EXTRACT TO READ
Driven by Precision

Partnerships Garner Rich Rewards for Watch Companies and Motor Sports

Breitling for Bentley B06S - Black Dial - on White

When the first car rolled down the street, chances are someone checked a timepiece to see how fast it was going.

Today the link between the two categories of products persists in a range of branding and financial ties: Many watch companies are involved in partnerships with car companies or more specifically motor sports organizations.

For example, Rolex sponsors the 24 Hours of Daytona, the 24 Hours of Le Mans and Formula One while Chopard hosts the Italian Mille Miglia. Blancpain has a partnership with Lamborghini. BRM designs and produces watches inspired by car and motorcycle engines.

TAG Heuer has enjoyed a long history in timing Formula One and is now involved with the electric Formula E.

Tissot serves as the timekeeper for MotoGP and Superbike and crafts the official timepiece; the company additionally sponsors Nascar driver Danica Patrick. Oris partners with the Williams Formula 1 team. Plus, Ball works with BMW and Tudor designs a line of Ducati-inspired watches.

“With so many shared characteristics, the partnership between Breitling and Bentley was a natural fit,” says Thierry Prissert, pesident of Breitling USA. “Having a Breitling in the Bentley dashboard adds a new level of luxury. Similarly, it is an honor to be able to share Breitling watches with the owners of the Bentley Bentayga.”

Another Bentley-Breitling partnership resulted in a limited edition of seven vehicles, the Bentley Continental GT Speed Breitling Jet Team Series. This corresponded to the seven jets of the Breitling Jet Team, an elite aeronautics team, and honored its inaugural U.S. tour last year. “Customers who purchased the vehicle had the opportunity to fly with the team and receive the Breitling Chronomat 44 Jet Team edition that corresponded with both the number of their car and the Breitling jet,” Prissert says.

Breitling for Bentley B06S - Rose Gold


High-performance vehicles must meet stringent standards in timekeeping since in racing, a win hangs on a difference of a fraction of a second, requiring an incredible level of precision. This is something watchmakers have long been keenly attuned to.

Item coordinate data

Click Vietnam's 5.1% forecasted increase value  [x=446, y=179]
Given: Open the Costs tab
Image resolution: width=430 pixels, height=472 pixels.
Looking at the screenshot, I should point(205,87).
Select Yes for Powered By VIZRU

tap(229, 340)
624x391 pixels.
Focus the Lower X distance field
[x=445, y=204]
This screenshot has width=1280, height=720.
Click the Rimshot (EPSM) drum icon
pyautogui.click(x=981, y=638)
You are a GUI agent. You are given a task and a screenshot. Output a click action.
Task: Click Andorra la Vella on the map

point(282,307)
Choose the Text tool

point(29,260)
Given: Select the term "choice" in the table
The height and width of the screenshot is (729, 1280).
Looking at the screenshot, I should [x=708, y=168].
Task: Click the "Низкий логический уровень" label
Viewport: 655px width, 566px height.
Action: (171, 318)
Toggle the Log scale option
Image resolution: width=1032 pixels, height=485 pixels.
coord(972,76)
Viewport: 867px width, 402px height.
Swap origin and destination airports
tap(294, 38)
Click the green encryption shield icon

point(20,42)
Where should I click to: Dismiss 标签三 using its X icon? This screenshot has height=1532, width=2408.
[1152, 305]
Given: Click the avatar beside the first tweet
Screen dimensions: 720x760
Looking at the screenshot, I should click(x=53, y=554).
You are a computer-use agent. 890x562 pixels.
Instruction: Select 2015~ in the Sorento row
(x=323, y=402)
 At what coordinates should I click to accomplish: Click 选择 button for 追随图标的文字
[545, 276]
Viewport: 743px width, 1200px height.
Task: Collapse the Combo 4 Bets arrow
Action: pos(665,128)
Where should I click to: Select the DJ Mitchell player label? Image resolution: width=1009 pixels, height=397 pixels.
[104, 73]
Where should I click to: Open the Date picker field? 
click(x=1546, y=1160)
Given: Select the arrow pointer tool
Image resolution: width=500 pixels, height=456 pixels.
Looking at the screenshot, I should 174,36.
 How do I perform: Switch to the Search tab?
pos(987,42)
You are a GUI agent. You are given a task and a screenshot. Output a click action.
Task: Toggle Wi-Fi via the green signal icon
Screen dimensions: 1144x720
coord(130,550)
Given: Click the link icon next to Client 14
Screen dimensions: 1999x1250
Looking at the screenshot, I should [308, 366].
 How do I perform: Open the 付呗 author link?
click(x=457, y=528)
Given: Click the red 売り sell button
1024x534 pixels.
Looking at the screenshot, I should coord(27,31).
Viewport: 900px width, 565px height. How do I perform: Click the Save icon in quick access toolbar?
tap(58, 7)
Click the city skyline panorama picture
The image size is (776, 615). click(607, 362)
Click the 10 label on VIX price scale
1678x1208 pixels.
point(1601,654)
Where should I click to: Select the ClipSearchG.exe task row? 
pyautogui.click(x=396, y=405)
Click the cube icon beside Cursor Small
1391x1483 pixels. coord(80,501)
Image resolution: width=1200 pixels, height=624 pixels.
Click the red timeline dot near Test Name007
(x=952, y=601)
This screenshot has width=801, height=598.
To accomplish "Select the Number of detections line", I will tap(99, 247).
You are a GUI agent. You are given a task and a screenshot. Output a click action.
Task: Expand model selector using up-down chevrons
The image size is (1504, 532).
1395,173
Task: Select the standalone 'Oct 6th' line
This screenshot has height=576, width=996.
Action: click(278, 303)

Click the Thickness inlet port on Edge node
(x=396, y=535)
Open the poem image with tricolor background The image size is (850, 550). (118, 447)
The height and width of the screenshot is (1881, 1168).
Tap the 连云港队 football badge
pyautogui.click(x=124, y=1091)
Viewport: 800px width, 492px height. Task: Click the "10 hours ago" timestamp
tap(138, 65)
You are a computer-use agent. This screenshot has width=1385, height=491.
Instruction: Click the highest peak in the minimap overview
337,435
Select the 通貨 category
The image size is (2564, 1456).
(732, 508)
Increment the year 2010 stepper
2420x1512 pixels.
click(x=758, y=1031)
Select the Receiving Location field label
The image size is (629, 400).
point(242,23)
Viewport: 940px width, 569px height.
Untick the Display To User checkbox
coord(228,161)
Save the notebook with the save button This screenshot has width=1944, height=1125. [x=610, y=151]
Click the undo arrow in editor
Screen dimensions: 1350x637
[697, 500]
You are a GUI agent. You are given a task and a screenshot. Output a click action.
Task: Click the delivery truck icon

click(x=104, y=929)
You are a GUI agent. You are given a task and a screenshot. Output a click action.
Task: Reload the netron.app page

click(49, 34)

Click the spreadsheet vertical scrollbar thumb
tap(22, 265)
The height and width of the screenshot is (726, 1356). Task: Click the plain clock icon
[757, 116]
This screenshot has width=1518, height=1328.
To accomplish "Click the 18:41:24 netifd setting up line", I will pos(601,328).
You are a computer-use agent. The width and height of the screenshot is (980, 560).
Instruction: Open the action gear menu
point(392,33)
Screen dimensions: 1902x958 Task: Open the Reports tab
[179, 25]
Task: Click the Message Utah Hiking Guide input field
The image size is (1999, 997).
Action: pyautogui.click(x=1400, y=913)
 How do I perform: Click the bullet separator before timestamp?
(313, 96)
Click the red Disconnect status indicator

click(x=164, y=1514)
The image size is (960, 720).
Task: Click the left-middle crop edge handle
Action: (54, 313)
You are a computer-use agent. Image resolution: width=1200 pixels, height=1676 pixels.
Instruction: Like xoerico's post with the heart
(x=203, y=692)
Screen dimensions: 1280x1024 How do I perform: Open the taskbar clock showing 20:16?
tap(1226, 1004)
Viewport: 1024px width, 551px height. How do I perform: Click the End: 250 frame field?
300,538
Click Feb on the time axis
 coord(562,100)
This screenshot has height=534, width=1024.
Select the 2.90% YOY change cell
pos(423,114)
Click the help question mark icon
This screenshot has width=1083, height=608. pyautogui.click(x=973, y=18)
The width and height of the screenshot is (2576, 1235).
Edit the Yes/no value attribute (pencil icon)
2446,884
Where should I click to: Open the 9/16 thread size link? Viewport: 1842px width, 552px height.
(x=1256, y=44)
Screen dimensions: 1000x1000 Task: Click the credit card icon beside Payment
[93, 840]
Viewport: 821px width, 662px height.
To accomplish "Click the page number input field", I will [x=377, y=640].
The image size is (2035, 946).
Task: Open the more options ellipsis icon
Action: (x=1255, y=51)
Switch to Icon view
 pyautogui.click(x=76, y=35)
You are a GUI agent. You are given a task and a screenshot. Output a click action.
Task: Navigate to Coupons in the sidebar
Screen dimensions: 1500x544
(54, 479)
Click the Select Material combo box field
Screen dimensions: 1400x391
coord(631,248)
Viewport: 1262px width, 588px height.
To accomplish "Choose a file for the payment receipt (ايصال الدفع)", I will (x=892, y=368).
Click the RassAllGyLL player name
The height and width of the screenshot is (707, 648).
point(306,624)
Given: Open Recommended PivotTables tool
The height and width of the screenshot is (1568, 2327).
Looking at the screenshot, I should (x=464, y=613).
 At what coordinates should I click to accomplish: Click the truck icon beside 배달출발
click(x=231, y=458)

REQUIREMENT
Pick up the article on watch companies and motor sports after its final sentence and continue writing it. The items play no part in what comes next.

RESPONSE TO THE EXERCISE
“In founding his workshop in the Swiss Jura in 1884, Léon Breitling chose to devote himself to [an] exclusive and demanding field—that of chronographs and timers,” says Prissert. “These precision instruments were intended for sports, science and industry.”

Indeed, the Breitling company grew alongside the rise of competitive sports and the first feats of aviation pioneers as well as the heightened popularity of automobiles.

“To work closely with some of the very talented designers these motoring companies have working for them is an incredible privilege,” says Nick English, co-owner of Bremont Watch Company.

English recalls his careful collaboration with Jaguar’s design director Ian Callum to produce a special Bremont collection, capturing the spirit of the carmaker “in a subtle yet relevant way.” Conversely, Jaguar has channeled Bremont’s style to help in some of its projects like the CX-75 Supercar.


A watch company’s partnership with car and motorcycle companies can be advantageous in bringing in a fresh set of customers, Breitling’s Prissert points out. “We are able to tap into a new audience, most of whom are already interested in beautifully made, well-engineered and, in this case, British-made products.” Choosing the right partner is critical,though.

Eberhard sponsors vintage auto events and has created a collection dedicated to Italian race car driver Tazio Nuvolari. “The partnership works through an exchange of consumers’ contacts,” says Eberhard’s general manager, Mario Peserico. “The brands should be positioned on the same level; it would be wrong to expect one of them to function as a trailer for the other. The main target should be to merge the consumers and fans of each brand in order to take advantage of a selected audience for the communication and commercial initiatives,” he says.

“Particularly for a niche brand like Eberhard, with a production limited to 16,000 watches per year, to be able to focus on the target audience is very important,” Peserico adds. This is all the—“more so if the context allows us to communicate on our history and tradition to potential clients that love to know about true stories.”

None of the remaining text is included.